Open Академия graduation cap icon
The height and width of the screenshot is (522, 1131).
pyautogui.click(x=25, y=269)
--
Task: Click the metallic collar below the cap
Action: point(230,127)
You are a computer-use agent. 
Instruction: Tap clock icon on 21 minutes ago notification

- Problem
Leave out every line above except those from the line with "You are a computer-use agent." up to and including the line with "Instruction: Tap clock", and copy those exactly.

- Solution to this problem
You are a computer-use agent. 
Instruction: Tap clock icon on 21 minutes ago notification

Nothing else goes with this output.